[[ The records, beginning ]]

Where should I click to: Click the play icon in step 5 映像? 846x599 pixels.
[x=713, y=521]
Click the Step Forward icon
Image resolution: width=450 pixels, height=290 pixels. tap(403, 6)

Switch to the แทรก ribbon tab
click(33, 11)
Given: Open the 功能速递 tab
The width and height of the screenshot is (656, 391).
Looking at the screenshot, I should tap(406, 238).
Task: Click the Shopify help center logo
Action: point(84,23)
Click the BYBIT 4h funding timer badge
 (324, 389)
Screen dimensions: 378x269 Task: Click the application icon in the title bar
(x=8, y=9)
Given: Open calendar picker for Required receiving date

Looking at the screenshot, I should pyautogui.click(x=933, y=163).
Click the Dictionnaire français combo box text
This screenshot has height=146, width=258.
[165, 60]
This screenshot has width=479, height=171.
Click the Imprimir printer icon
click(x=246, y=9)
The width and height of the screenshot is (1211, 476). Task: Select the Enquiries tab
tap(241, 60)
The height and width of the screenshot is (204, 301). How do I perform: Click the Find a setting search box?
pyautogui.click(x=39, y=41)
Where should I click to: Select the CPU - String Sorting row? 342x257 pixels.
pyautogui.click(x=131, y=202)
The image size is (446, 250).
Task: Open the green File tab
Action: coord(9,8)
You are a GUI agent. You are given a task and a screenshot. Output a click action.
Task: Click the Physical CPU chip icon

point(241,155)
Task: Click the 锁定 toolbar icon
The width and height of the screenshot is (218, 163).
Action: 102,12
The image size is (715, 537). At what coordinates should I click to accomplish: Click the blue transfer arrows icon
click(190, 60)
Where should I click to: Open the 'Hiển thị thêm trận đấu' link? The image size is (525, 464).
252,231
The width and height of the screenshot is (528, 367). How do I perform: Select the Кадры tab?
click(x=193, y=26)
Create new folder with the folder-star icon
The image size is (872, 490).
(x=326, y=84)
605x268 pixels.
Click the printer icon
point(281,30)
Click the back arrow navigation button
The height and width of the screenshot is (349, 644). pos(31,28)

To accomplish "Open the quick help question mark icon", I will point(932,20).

[[ The records, end ]]

◆ Exercise requirements
Each entry above needs to be duplicated exactly.

◆ Answer to the problem
Where should I click to: Click the play icon in step 5 映像? 846x599 pixels.
[x=713, y=521]
Click the Step Forward icon
Image resolution: width=450 pixels, height=290 pixels. tap(403, 6)

Switch to the แทรก ribbon tab
click(33, 11)
Given: Open the 功能速递 tab
The width and height of the screenshot is (656, 391).
Looking at the screenshot, I should tap(406, 238).
Task: Click the Shopify help center logo
Action: point(84,23)
Click the BYBIT 4h funding timer badge
 (324, 389)
Screen dimensions: 378x269 Task: Click the application icon in the title bar
(x=8, y=9)
Given: Open calendar picker for Required receiving date

Looking at the screenshot, I should pyautogui.click(x=933, y=163).
Click the Dictionnaire français combo box text
This screenshot has height=146, width=258.
[165, 60]
This screenshot has width=479, height=171.
Click the Imprimir printer icon
click(x=246, y=9)
The width and height of the screenshot is (1211, 476). Task: Select the Enquiries tab
tap(241, 60)
The height and width of the screenshot is (204, 301). How do I perform: Click the Find a setting search box?
pyautogui.click(x=39, y=41)
Where should I click to: Select the CPU - String Sorting row? 342x257 pixels.
pyautogui.click(x=131, y=202)
The image size is (446, 250).
Task: Open the green File tab
Action: coord(9,8)
You are a GUI agent. You are given a task and a screenshot. Output a click action.
Task: Click the Physical CPU chip icon

point(241,155)
Task: Click the 锁定 toolbar icon
The width and height of the screenshot is (218, 163).
Action: 102,12
The image size is (715, 537). At what coordinates should I click to accomplish: Click the blue transfer arrows icon
click(190, 60)
Where should I click to: Open the 'Hiển thị thêm trận đấu' link? The image size is (525, 464).
252,231
The width and height of the screenshot is (528, 367). How do I perform: Select the Кадры tab?
click(x=193, y=26)
Create new folder with the folder-star icon
The image size is (872, 490).
(x=326, y=84)
605x268 pixels.
Click the printer icon
point(281,30)
Click the back arrow navigation button
The height and width of the screenshot is (349, 644). pos(31,28)

To accomplish "Open the quick help question mark icon", I will point(932,20).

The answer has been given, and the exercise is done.